- Episode no.: Season 3 Episode 9
- Directed by: Pamela Fryman
- Written by: Matt Kuhn
- Production code: 3ALH09
- Original air date: November 19, 2007

Guest appearance
- Orson Bean as Bob;

Episode chronology
| ← Previous "Spoiler Alert" | Next → "The Yips" |
- How I Met Your Mother season 3

= Slapsgiving =

"Slapsgiving" is the ninth episode in the third season of the television series How I Met Your Mother and 53rd overall. It originally aired on CBS on November 19, 2007.

== Plot ==
Future Ted tells his kids about a private joke he and Robin used to share while they were dating: they would salute whenever another person used a word that sounded like a military rank before another word in a sentence (an example being "Kernel (Colonel) Stuck In My Teeth"). However, since breaking up they simply share awkward looks whenever someone does it, and are unable to spend time alone together.

Thanksgiving is approaching, and this will be the group's first with Marshall and Lily as a married couple. With Lily obsessing over making sure it is perfect, Robin invites her 41-year-old boyfriend Bob (who Ted perceives to be ancient) to Thanksgiving dinner, and Marshall terrorizes Barney in the days leading up to Barney's third slap and has even set up a countdown website. When Robin and Ted are the only two members of the group to show up to a night of baking pies, they notice that they have nothing to talk about when they are together, creating a nagging feeling that they are no longer really friends, but end up having sex out of awkwardness.

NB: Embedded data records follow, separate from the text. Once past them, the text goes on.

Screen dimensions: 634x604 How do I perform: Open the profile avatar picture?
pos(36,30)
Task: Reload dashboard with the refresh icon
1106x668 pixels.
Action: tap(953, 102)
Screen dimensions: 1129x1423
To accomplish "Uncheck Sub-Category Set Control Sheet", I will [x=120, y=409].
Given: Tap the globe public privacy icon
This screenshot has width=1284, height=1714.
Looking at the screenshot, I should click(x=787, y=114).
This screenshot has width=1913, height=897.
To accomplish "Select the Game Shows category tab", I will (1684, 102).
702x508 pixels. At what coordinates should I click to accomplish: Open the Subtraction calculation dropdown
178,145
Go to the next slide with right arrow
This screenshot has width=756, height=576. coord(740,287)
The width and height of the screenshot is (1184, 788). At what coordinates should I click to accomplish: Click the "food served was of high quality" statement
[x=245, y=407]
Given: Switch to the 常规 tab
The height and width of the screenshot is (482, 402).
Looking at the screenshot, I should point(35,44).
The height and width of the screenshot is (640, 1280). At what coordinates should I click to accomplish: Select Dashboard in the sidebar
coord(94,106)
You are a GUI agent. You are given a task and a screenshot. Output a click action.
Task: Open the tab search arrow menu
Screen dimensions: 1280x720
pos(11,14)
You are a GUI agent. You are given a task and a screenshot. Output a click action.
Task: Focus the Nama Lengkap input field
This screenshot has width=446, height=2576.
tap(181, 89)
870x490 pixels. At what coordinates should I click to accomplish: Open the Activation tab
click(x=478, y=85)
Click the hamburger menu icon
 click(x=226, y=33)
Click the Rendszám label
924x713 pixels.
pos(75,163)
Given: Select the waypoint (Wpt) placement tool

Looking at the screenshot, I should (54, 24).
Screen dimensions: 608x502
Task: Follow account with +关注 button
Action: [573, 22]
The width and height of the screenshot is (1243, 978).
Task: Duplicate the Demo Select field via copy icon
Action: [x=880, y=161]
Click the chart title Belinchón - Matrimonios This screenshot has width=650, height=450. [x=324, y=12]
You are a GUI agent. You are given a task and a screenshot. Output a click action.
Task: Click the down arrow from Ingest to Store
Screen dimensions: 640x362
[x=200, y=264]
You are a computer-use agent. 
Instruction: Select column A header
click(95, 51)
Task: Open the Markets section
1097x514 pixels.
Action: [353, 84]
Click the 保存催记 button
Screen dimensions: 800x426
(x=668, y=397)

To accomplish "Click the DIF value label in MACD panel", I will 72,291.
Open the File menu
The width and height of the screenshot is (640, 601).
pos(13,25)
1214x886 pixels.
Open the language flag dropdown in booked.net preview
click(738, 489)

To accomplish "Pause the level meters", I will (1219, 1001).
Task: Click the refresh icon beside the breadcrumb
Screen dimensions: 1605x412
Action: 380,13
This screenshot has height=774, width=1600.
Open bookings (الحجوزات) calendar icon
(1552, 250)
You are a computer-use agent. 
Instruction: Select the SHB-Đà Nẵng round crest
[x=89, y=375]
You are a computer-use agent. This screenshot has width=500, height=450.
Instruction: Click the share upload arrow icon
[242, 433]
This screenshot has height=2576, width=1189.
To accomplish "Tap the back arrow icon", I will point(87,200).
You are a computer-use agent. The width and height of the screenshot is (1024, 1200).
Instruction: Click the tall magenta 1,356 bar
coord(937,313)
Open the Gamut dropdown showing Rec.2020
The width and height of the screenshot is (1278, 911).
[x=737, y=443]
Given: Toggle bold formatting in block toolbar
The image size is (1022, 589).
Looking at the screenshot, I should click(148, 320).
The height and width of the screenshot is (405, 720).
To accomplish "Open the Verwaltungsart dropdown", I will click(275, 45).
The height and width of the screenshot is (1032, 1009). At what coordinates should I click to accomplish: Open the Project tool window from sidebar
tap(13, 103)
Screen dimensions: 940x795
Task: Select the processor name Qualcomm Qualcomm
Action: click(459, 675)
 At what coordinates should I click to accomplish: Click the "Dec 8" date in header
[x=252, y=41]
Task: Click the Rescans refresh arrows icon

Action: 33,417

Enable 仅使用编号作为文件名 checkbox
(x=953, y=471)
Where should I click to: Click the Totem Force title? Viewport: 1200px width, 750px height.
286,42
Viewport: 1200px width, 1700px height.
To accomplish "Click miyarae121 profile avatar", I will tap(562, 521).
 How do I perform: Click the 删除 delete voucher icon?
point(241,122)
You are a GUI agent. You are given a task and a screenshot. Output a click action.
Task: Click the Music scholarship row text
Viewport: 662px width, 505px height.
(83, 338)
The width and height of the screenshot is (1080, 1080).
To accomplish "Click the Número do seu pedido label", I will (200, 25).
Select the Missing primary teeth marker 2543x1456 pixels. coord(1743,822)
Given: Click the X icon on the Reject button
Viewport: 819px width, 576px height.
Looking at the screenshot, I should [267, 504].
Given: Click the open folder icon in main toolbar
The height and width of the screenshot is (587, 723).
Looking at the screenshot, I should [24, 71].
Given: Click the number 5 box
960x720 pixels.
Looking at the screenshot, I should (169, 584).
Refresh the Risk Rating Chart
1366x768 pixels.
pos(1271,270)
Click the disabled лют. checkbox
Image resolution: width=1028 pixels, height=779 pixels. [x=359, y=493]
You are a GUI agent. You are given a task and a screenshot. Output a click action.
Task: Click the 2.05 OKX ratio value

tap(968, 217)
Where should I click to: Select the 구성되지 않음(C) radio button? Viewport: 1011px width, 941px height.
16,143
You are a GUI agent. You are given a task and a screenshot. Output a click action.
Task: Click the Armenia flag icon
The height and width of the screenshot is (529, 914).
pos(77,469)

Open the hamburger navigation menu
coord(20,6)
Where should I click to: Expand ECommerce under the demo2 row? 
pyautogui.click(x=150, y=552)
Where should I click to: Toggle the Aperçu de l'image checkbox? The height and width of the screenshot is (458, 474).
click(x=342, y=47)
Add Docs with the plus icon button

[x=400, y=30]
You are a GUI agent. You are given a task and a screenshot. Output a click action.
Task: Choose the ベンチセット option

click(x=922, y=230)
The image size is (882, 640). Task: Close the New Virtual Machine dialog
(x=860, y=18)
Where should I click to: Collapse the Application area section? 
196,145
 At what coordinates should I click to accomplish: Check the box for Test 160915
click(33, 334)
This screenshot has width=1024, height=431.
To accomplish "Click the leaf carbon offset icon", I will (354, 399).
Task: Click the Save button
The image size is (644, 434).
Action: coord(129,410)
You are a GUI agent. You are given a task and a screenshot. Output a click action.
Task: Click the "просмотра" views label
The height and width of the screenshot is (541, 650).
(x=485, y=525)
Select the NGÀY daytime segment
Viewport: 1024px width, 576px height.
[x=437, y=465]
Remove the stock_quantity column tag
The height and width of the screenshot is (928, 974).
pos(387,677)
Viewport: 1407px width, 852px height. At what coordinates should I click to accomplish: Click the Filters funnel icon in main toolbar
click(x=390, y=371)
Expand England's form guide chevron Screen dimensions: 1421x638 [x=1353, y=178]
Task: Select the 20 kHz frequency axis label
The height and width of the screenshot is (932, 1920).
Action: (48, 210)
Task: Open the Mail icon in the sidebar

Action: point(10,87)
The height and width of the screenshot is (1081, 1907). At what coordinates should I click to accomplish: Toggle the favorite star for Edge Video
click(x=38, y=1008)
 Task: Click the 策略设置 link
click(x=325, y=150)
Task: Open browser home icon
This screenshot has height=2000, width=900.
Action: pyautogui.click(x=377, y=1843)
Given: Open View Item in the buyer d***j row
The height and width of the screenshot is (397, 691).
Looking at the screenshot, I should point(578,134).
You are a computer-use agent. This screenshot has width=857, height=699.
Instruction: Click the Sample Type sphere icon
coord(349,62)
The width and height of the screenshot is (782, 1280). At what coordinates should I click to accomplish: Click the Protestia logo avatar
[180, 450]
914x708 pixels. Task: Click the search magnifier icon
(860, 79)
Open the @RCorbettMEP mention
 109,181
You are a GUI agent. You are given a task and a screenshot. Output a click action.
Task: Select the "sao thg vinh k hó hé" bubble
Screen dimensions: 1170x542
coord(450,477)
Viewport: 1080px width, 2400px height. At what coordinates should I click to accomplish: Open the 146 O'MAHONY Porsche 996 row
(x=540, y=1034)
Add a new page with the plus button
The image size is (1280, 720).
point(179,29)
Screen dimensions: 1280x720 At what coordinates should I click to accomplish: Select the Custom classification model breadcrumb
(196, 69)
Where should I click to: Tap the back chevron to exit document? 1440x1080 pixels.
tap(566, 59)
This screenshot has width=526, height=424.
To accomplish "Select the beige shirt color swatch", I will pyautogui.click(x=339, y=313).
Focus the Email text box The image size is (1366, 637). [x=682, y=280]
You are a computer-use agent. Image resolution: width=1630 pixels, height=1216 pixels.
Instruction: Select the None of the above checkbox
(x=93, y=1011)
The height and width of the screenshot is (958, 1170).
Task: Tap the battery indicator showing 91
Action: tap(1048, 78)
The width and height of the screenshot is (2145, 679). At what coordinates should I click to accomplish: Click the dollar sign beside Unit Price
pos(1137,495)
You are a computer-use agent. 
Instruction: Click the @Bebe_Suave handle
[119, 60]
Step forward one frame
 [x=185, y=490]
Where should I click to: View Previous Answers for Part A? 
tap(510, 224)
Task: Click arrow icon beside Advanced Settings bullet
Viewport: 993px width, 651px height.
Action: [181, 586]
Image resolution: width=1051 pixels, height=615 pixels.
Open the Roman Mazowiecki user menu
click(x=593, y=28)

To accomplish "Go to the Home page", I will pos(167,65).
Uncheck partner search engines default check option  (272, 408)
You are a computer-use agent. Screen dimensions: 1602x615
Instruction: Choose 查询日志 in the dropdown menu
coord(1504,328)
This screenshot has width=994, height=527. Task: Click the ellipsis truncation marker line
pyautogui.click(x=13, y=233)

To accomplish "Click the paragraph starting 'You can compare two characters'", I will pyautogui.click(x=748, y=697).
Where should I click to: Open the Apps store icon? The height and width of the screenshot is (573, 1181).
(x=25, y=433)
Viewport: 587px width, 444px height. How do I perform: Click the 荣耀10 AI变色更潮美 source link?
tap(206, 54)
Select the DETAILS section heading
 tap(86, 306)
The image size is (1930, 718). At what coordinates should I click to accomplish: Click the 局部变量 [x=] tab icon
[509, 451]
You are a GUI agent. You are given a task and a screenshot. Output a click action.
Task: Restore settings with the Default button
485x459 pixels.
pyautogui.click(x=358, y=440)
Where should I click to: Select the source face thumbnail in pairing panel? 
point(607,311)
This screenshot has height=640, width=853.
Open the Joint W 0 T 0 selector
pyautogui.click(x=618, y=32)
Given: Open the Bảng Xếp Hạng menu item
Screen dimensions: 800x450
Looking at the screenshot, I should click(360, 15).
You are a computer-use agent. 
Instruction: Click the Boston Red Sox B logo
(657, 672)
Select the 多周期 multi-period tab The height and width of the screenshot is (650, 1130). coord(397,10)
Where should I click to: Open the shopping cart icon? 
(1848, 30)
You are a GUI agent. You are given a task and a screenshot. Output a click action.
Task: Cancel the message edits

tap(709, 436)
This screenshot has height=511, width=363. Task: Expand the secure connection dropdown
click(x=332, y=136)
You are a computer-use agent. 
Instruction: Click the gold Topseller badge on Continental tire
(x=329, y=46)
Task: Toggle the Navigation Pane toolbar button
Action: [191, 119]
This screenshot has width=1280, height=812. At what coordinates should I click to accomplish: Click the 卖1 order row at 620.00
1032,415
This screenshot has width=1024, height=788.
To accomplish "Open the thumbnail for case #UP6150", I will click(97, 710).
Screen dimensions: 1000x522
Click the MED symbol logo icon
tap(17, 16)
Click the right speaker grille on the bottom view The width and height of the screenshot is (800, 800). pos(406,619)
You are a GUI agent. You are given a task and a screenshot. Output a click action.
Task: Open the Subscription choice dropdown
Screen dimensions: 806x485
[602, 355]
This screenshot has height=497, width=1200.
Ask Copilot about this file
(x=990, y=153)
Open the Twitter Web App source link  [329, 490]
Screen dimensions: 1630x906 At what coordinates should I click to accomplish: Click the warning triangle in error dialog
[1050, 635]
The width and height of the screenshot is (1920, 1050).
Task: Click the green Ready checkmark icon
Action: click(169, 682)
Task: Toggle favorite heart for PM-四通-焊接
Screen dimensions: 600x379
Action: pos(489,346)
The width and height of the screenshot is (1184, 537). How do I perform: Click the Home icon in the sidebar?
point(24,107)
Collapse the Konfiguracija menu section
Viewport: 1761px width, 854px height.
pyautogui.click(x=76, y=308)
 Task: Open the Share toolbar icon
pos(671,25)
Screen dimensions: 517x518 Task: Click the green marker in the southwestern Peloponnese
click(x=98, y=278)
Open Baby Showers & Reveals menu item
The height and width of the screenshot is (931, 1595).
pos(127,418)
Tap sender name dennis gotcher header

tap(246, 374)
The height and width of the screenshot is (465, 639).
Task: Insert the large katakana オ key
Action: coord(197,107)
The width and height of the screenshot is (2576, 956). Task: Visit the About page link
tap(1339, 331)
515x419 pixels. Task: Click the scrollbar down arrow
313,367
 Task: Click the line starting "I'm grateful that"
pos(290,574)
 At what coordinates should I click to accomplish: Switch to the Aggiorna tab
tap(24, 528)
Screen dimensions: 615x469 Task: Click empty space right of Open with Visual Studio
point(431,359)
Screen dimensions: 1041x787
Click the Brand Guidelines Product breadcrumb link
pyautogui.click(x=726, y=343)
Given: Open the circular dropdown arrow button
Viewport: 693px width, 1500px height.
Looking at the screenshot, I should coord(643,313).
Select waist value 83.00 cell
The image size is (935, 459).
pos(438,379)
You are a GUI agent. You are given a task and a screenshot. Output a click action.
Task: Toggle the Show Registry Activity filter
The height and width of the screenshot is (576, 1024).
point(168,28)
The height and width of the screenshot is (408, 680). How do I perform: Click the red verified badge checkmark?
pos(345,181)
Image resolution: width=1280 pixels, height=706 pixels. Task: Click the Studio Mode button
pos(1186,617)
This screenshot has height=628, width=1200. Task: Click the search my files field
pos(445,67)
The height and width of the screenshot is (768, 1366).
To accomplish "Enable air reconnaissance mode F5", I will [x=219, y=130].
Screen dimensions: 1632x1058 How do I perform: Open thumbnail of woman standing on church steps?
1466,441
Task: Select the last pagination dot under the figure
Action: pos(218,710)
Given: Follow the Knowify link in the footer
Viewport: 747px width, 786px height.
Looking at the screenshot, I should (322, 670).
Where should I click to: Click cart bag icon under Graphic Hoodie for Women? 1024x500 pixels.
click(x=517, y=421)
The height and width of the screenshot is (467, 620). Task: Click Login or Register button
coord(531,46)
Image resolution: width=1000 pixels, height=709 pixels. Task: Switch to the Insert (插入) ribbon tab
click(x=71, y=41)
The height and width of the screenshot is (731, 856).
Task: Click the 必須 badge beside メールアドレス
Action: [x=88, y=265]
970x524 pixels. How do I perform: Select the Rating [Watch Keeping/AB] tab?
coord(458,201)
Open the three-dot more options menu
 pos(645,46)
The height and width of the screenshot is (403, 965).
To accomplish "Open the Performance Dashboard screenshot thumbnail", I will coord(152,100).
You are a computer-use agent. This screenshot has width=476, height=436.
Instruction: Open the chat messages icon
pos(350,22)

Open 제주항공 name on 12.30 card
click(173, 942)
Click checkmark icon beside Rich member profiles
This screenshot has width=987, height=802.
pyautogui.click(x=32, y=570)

When Ted and Robin arrive at Marshall and Lily's apartment for Thanksgiving, they reveal separately to their friends what happened. Over the men's objections, Lily convinces Robin to talk to Ted about their relationship. After the two discuss how weird it is to be around each other, they come to the realization that they are not friends and agree that after the dinner they should not see each other again. Meanwhile, Barney begins to get upset at the notion of another slap. Following Marshall's relentless taunting of Barney and lack of interest in helping her prepare, Lily declares as Slap Bet Commissioner that no slap would occur on Thanksgiving, much to Barney's delight and Marshall's dismay.

Everyone sits down for Thanksgiving dinner and Lily is upset that no one is taking it very seriously. Robin and Ted exchange sad glances with each other. Marshall speaks up and thanks Lily for her hard work in putting together the dinner. Later during dinner Bob uses the phrase "major buzzkill", and Ted and Robin absent-mindedly salute, causing them to realize there is still a connection between them and they can still be friends. Future Ted tells his kids that since he had a great evening with his friends (and Bob), he takes them to Marshall and Lily's to spend Thanksgiving every year. Barney begins to taunt dismayed Marshall as the slap countdown enters the last ten seconds. At first Lily warns him not to go through with the slap, but when Barney keeps taunting, she allows the slap to happen with only three seconds to go. Overjoyed, Marshall slaps Barney immediately sending him flying across the room before singing "You Just Got Slapped" (a song of his own creation) with everybody.

In the kitchen after dinner, Ted notes there is going to be a "major clean-up" making everyone unknowingly salute and despair. Marshall asks if this is going to be a regular occurrence from now on and Robin replies, "That's the general idea", causing another salute.

== Critical response ==

- Donna Bowman of The A.V. Club rated the episode B.

- Eric Goldman of IGN gave the episode 8.5 out of 10. He describes the slap bet as one of the funniest running jokes of the series. Goldman was also impressed by how well Neil Patrick Harris took the slap, describing it as "like Biff Tannen taking a punch from George McFly".

- Entertainment Weekly put it on its end-of-the-decade, "best-of" list, saying, "After winning permission to slap Barney in a bet, Marshall renames Turkey Day in 2007. Slapstick ensues, setting the stage for "Slapsgiving 2" in 2009. Did we mention it's a real knee-slapper?"